Son bir haftadır Suriye gayet ciddi bir noktaya geldi. Beşar Esad rejimini kollayan Rusya İdlib'deki Heyet Tahrir el-Şam'a darbeler indirmişti. 2020 yılında İdlib'de Rus darbelerinden, Türk askerleri de nasibini almış ve hiç de kaza ve yanlışlık eseri olmayan bir Rus hava saldırısıyla 34 askerimiz hayatını kaybetmişti. Nitekim, dönemin Savunma Bakanı Hulusi Akar şu açıklamayı yapmıştı, onun sözleriyle: "Önceden Rusya Federasyonu'nun sahadaki yetkilileriyle koordine edilmesine rağmen bu saldırı gerçekleştirilmiş. İlk atışı müteakip bir kez daha uyarı yapılmasına rağmen bir saldırı daha gerçekleştirilmiştir. Bu saldırıda ambulanslar dahi vurulmuştur." demişti. Rusya İdlib'i ve Halep'i tekrar bombalamaya başladı. Yaklaşık beş yıl sonra, şimdilerde Rusya'nın İdlib ve Halep kırsalında Türk ve Türkiye desteğindeki Arap hedeflerini bombardımana başlaması ihtimalini hiç aklınıza getirebiliyor musunuz? Bir düşünün, Suriye'de Fırat'ın batısında gerçekleştirilebilecek bir ihtimalden bahsediyorum çünkü geçmişte oldu.

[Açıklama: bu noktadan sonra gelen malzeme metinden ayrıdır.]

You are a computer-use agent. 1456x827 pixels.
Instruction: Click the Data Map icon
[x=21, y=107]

‘Amerikan askerî açıklaması ibret vericidir’

Fırat'ın doğusuna gelince, oradaki Kuzey ve Doğu Suriye özerk yönetiminin Amerikan askeri şemsiyesi altında bulunduğunu da bir kenara yazın. Bugün Amerikan savaş uçakları bir askerî konvoyu bombaladılar. Bu konuda yapılan Amerikan askerî açıklaması ibret vericidir. Pentagon Sözcüsü Tümgeneral Ryder bugünkü Amerikan bombardımanını açıklarken "Odak noktamız güçlerimizi korumak ve SDG'yle yürütülen IŞİD karşıtı operasyonları sürdürmektir" dedi. Kim SDG? Suriye Demokratik Güçleri yani siyasi olarak PYD'nin, askerî olarak YPG'nin yani isimleri Türkiye'de terörist olarak telaffuz edilen örgütlerin omurgasını oluşturdukları kuruluş. Amerika onları müttefik olarak görüyor. Fırat'ın doğusunda durum böyle.

‘Fırat'ın batısında, dünyanın terörist olarak ilan ettiği unsurlar Türkiye'nin müttefiki muamelesi görüyor’

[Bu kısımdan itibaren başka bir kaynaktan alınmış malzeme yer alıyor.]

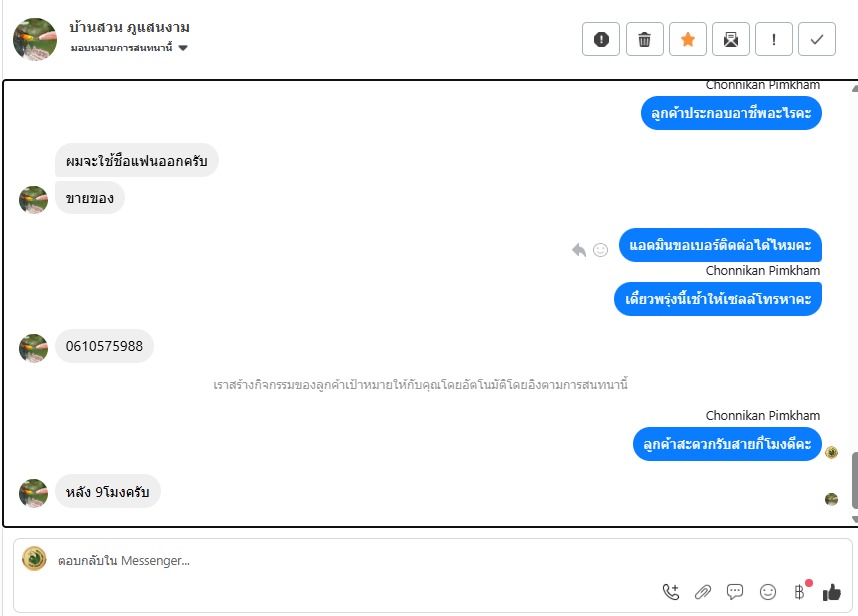
Task: Open the assign conversation dropdown
Action: (129, 48)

Fırat'ın batısında ise Rusya'yla birlikte tüm dünyanın terörist olarak ilan ettiği unsurlar Türkiye'nin müttefiki muamelesi görüyorlar. Bu durumun böyle devam edebilmesi, Türkiye'nin Suriye'deki muazzam karmaşadan nihai olarak kazançlı çıkabilmesi mümkün mü arkadaşlar? Halep Kalesi'nde kısa süre için asılmış Türk bayrağı görünce heyecanlanıp Fetih suresini okuyarak Halep'i eninde sonunda Türkiye'ye katabileceğimizi düşünüyor muyuz arkadaşlar? Ben o toprakları karış karış bilirim, Halep'i de pek severim. Halep'in Türkiye’nin bir parçası olmasını gerçekten çok isterdim. Ama Birinci Dünya Savaşı öncesine dönemeyiz maalesef.

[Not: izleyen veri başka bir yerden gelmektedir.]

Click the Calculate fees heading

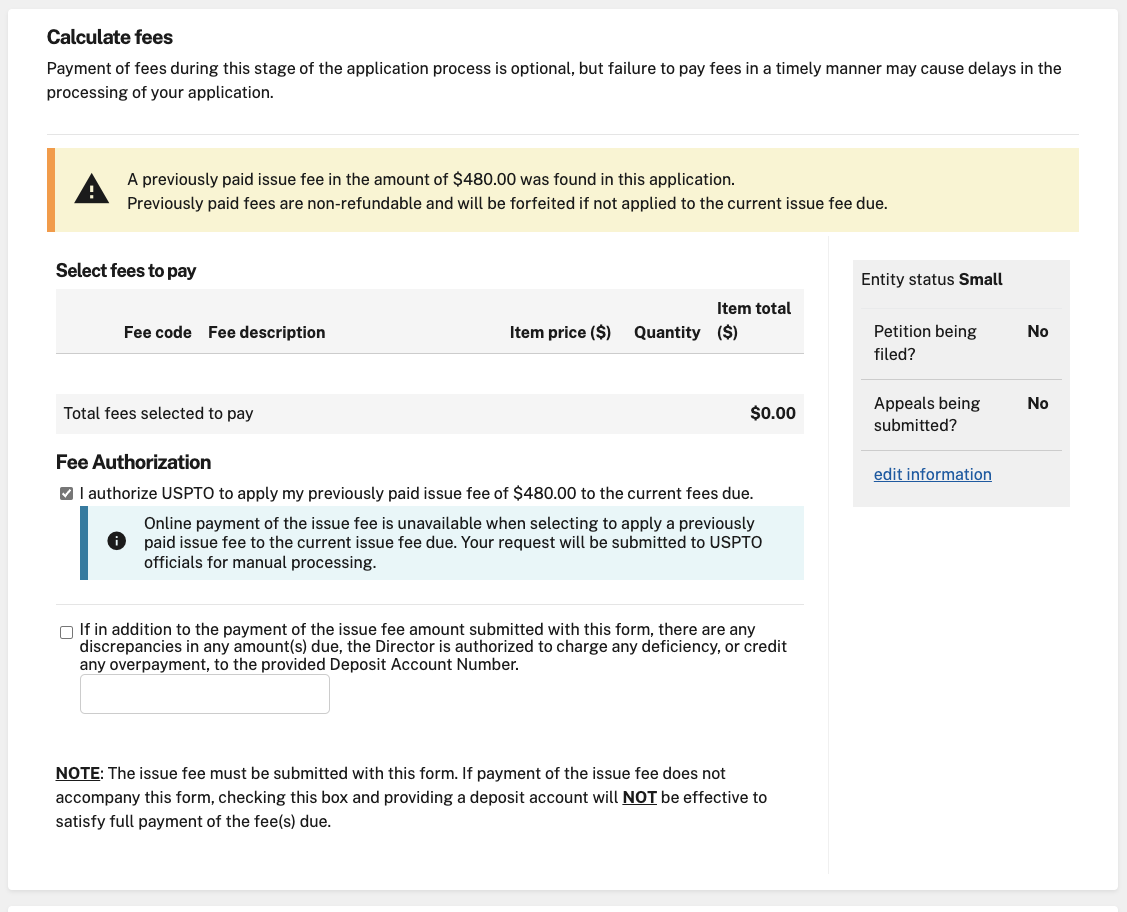tap(110, 38)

‘Tel Rıfat’takiler çıyan ve haşerat değil, kardeşlerimiz dediğiniz göçe zorlanan 200 bin Kürt idi’

Şimdi, Tel Rıfat haşeratlardan, çıyanlardan, insan suretinde dolaşan alçaklardan köşe bucak temizlendi diye de sevinmemeliyiz. Tel Rıfat ve Şehba çevresinden 200 bin insan son iki gün içinde 30 kilometre daha doğuya, Tabka’ya göç etmek zorunda kaldılar. Orada Tel Rıfat’ta zaten çok zor şartlar altında yaşıyorlardı, 30 kilometre batıda olan Afrin’den, yüz yıllardır yaşamakta oldukları bölgeden, evlerinden sürülmüş insanlardı. 200 bin çıyan ve haşerat değil onlar, kardeşlerimiz dediğiniz Kürt insanlarıydı, Tel Rıfat’tan göç etmek zorunda kalan bu 200 bin insan. Bunlar bizim insanlarımız.

‘Değiştirin Suriye politikasını, tepeden tırnağa!’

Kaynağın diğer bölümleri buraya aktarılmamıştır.